GemStone's flagship software is its GemFire Enterprise, an in-memory caching database for distributed platforms. In-memory databases work by storing the entire database within working memory, eliminating, or at least delaying, the time-intensive process of writing to and reading from a database on a disk.

"Basically what GemFire does is load live data into this middleware [layer], and Java applications interact with it in real time, as if it were a real data store. At the end of the day, that data is typically put back into a relational store or some sort of asynchronous end-of-day record," said Richard Lamb, president of GemStone.

As a result of this technique, "you get out of the box an order of magnitude improvement in performance," Lamb claimed.

The technology has gotten some use in the financial community already, running in commercial grid computing systems. The U.S. Defense Department has also used the technology for distributed command and control systems. Overall, the company has about 200 enterprise customers, Lamb said.
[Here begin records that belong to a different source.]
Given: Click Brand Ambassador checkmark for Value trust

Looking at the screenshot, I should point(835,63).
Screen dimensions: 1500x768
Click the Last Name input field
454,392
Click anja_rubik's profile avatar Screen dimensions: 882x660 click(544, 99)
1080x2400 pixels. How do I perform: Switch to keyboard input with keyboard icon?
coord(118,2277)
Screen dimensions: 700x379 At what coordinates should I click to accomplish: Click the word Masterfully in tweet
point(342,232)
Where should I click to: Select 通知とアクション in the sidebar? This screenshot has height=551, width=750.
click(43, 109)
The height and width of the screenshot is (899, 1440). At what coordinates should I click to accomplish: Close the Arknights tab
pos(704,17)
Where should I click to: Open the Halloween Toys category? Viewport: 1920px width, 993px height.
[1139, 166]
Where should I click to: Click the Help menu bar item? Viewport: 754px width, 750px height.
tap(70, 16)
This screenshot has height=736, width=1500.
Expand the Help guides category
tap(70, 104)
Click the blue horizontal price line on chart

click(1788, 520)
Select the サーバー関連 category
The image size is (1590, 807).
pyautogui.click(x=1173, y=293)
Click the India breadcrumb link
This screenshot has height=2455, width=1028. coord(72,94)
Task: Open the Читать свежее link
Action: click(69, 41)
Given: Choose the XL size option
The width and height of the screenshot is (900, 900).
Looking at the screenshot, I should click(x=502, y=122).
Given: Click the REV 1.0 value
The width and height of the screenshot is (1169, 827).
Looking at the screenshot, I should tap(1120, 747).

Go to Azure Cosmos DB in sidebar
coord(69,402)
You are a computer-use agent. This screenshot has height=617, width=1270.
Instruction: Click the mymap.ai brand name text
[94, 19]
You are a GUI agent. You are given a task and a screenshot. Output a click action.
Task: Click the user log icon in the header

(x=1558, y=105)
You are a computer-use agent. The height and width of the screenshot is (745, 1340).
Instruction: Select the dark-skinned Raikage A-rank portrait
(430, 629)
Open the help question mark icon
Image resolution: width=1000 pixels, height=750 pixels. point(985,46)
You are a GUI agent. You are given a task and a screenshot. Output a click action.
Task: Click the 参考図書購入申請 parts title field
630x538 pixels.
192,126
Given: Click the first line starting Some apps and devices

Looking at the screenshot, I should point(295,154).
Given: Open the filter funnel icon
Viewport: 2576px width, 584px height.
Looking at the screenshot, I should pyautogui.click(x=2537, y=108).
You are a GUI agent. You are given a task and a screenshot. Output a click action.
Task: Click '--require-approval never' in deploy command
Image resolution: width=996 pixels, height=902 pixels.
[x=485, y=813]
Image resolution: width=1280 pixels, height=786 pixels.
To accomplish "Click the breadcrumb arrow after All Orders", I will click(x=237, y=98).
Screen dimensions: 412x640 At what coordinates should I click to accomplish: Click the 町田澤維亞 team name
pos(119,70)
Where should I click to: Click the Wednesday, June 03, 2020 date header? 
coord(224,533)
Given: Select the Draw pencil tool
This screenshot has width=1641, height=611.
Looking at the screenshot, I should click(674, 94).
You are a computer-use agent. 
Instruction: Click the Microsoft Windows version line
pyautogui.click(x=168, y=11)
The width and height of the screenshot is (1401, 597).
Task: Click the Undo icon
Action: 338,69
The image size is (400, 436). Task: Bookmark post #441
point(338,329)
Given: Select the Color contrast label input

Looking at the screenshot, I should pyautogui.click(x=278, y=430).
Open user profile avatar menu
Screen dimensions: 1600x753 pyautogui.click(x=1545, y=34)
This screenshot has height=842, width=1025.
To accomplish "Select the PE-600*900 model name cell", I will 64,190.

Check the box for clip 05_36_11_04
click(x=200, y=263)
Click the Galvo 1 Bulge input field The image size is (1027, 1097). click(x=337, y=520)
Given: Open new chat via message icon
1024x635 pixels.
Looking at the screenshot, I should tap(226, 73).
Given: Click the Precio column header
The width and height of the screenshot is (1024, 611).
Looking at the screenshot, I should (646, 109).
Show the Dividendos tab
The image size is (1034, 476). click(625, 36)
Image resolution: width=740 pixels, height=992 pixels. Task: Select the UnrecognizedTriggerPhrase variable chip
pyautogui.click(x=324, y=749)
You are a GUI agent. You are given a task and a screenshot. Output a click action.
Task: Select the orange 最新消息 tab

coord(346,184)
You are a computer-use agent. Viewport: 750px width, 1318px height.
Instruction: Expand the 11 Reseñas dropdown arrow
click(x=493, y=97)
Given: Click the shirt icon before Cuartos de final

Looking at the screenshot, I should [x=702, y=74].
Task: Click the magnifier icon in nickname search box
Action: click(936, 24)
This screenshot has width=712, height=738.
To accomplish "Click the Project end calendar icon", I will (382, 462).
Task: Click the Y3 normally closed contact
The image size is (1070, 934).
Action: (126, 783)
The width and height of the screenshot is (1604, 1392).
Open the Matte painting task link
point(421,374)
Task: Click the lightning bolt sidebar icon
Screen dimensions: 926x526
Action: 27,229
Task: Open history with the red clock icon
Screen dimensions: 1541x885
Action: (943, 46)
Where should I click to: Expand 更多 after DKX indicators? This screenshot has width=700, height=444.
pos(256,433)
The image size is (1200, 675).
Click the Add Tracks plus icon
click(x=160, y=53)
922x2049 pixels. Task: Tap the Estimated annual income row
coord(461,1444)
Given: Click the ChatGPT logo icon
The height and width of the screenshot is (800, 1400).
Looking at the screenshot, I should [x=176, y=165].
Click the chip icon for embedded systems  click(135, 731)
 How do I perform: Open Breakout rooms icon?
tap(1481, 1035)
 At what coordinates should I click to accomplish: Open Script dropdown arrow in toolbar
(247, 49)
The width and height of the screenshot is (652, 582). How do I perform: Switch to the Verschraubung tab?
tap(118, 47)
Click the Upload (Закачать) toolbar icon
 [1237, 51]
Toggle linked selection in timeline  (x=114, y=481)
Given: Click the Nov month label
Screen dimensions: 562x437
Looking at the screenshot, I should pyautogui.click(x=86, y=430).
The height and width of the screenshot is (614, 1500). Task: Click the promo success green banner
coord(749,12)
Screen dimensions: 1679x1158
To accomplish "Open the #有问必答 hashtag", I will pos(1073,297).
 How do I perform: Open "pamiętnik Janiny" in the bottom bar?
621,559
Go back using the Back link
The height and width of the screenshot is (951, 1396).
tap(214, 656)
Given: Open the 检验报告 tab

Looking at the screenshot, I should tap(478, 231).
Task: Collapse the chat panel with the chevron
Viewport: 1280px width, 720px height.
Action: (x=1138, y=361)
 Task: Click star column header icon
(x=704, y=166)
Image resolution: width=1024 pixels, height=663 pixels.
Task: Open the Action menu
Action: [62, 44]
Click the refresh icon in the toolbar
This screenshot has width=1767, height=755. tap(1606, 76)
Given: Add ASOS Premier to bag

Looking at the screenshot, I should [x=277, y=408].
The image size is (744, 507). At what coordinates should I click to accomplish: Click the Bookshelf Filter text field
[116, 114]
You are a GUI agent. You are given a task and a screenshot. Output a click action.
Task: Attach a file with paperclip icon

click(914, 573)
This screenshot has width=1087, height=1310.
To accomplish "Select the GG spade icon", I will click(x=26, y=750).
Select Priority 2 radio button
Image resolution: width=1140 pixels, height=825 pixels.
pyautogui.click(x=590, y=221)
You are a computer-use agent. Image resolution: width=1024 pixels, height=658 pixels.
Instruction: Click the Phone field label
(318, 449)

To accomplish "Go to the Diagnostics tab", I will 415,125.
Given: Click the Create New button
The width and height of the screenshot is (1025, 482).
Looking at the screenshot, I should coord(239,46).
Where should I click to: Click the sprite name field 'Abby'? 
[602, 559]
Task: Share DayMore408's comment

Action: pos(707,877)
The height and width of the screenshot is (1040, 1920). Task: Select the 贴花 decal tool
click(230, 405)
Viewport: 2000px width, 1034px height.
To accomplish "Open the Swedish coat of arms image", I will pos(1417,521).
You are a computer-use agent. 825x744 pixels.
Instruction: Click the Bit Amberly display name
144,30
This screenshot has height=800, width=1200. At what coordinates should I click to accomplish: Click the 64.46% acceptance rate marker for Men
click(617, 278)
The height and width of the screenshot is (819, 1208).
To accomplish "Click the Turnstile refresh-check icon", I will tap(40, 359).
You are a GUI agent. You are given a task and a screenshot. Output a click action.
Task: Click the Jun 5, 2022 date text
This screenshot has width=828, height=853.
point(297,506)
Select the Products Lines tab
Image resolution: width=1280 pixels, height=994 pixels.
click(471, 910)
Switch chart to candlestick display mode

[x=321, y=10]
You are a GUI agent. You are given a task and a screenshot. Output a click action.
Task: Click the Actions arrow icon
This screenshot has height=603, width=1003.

Although in-memory databases are offered by a wide variety of vendors, such as Oracle's TimesTen In-Memory database 11G, GemStone has the added advantage of running in a distributed architecture, rather than in a symmetric multiprocessing (SMP) one, Lamb said. This approach allows applications to be split across geographically dispersed data centers.

Such technology may help VMware in its pursuit of providing virtualization-based tools and services for the growing cloud-computing market.

Last year, VMware purchased Java platform software vendor SpringSource for US$362 million, and that company has since played a pivotal role in building out VMware's set of Java-based cloud tools, with its open-source Spring framework as well as its production-ready version of the Tomcat application server, tc Server.

Last month, SpringSource announced plans to acquire RabbitMQ, a vendor of messaging software, which would allow programs to be broken into components, also handy for a cloud environment.

As in the case of RabbitMQ, VMware is purchasing GemStone, though its products will be managed by SpringSource.

Last month, VMware kicked off a joint cloud service with Salesforce.com for running Java-based applications, called VMforce.

This GemStone technology is one approach to handling what is widely seen as one of the worst bottlenecks in cloud-computing systems, the relational database.